• _Belge Alıntısı_:
____
Gol aslında biraz geç geldi ama; Beşiktaş bu süreyi telaşa kapılmadan, sinirlenmeden, kendi tasarladığı düzenini sürdürerek, hep maç içinde kaldı. Oysa karşılıklı faullerde, Beşiktaş’ın aleyhine oluşan ters kararlar yüzünden, hakeme kızıp oyun disiplininden kopabilirdi. Bu hataya düşmedi.
Hatta kendisi hiç pozisyon üretemezken, Rize iki atakta neredeyse golle buluşacak noktaya gelmesine rağmen, hiç telaşlanmadı. Tedirgin olabilirdi. Zaaf göstermedi. Bence esas başarı burada!
Konuk takım iyi direndi, hatta dişlerini gösterdi. Rakibinin orta sahada gereksiz ve amaçsız şekilde top çevirmesi sırasında kaptığı toplarla, etkili sokuldu. Cenk’in rakip savunma içinde hiç deplase olmayan, sürekli sabit kalan tavrı; kolay kontrol edilmesini sağladı. Arkadaşları da, onu açığa çıkaracak girişimlerde bulunmadığı için, forveti devre dışı kaldı.
____
• _Veri Kümesi Kesiti_:
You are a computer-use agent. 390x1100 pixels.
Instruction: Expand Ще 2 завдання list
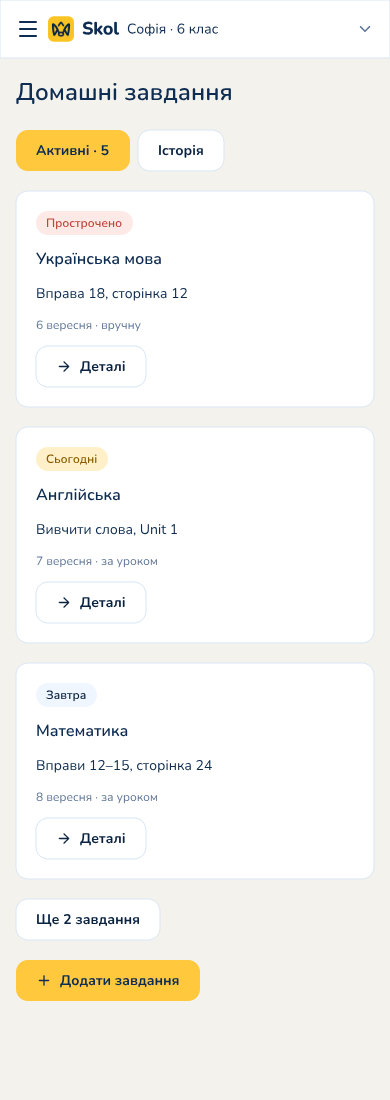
____
• _Etkinlikler_:
1. Maç değerlendirmesinde "Gol aslında biraz" ifadesinden "esas başarı burada!" ifadesine kadar uzanan bölümü birebir kopyalayın.
2. Maç değerlendirmesini iki cümleyle özetleyin.

• _Sıralı Çıktılar_:
1.
Gol aslında biraz geç geldi ama; Beşiktaş bu süreyi telaşa kapılmadan, sinirlenmeden, kendi tasarladığı düzenini sürdürerek, hep maç içinde kaldı. Oysa karşılıklı faullerde, Beşiktaş’ın aleyhine oluşan ters kararlar yüzünden, hakeme kızıp oyun disiplininden kopabilirdi. Bu hataya düşmedi.
Hatta kendisi hiç pozisyon üretemezken, Rize iki atakta neredeyse golle buluşacak noktaya gelmesine rağmen, hiç telaşlanmadı. Tedirgin olabilirdi. Zaaf göstermedi. Bence esas başarı burada!

2. Beşiktaş, gol geç gelmesine ve aleyhine verilen ters kararlara rağmen telaşa kapılmadan kendi düzenini sürdürdü; Rize'nin iki tehlikeli atağında bile zaaf göstermedi. Konuk takım iyi direnip kaptığı toplarla etkili sokulurken, Cenk rakip savunma içinde sürekli sabit kaldığı ve arkadaşları onu açığa çıkaracak girişimlerde bulunmadığı için devre dışı kaldı.